The United States moves for an order precluding Spencer from offering into evidence self-serving hearsay—namely, his statement to police denying any involvement with the robbery. Spencer does not oppose this motion, and Spencer's counsel advised the Court at the pretrial hearing that she does not intend to offer Spencer's hearsay statement into evidence at trial. Accordingly, the motion of the United States to preclude Spencer from offering his self-serving hearsay statement into evidence is denied as moot.

The United States does not identify any self-serving hearsay statements by Farah.

B. Motion to Preclude Defendants from Mentioning Punishment

The United States next moves to preclude any reference at trial to the sentences that Defendants might receive if they are convicted. Defendants oppose this motion.

Only relevant evidence is admissible. Fed. R. Evid. 402. Typically, the punishment a defendant might face if convicted is not relevant because it has no tendency to make a fact of consequence—namely, an element of the charged offense—any more or less probable. See Fed. R. Evid. 401, 402. Defendants argue, however, that the punishment they might face if convicted is relevant here because Count 2 of the Indictment carries a mandatory minimum sentence and, therefore, the jury effectively serves a sentencing function when determining guilt. Defendants rely on United States v. Polouizzi, 564 F.3d 142, 159-63 (2d Cir. 2009), in which the United States Court of Appeals for the Second Circuit held that instructing a jury as to a mandatory minimum sentence applicable to the charged offense might be appropriate under certain circumstances. But the Eighth Circuit has held that a district court "need not instruct the jury that the defendant will receive a mandatory sentence if he or she is found guilty." United States v. Thomas, 895 F.2d 1198, 1200 (8th Cir. 1990). Although this type of instruction "may be necessary under certain limited circumstances," such as to correct a misstatement by a witness or an attorney as to the possible consequences of a particular verdict, Shannon v. United States, 512 U.S. 573, 587 (1994); accord United States v. Turpin, 593 F.3d 747, 751 (8th Cir. 2010), Defendants have not established that such circumstances are present here.

_Dataset content_
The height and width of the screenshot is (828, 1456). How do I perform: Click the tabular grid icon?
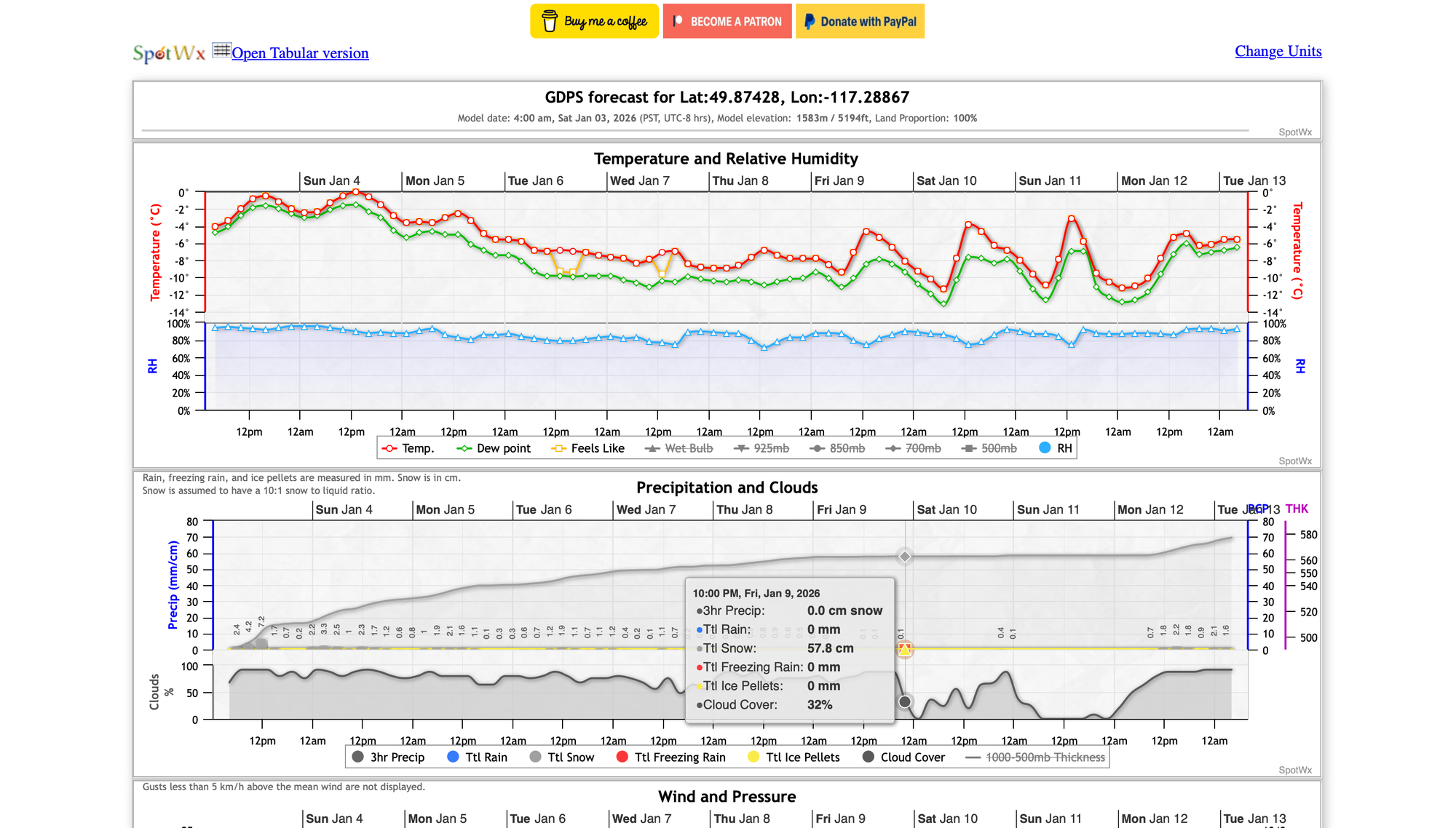pyautogui.click(x=221, y=50)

_Task description_
Translate this sentence from the court ruling on pretrial motions into Spanish: "The United States does not identify any self-serving hearsay statements by Farah."

_Response below_
Los Estados Unidos no identifican ninguna declaración de oídas en beneficio propio hecha por Farah.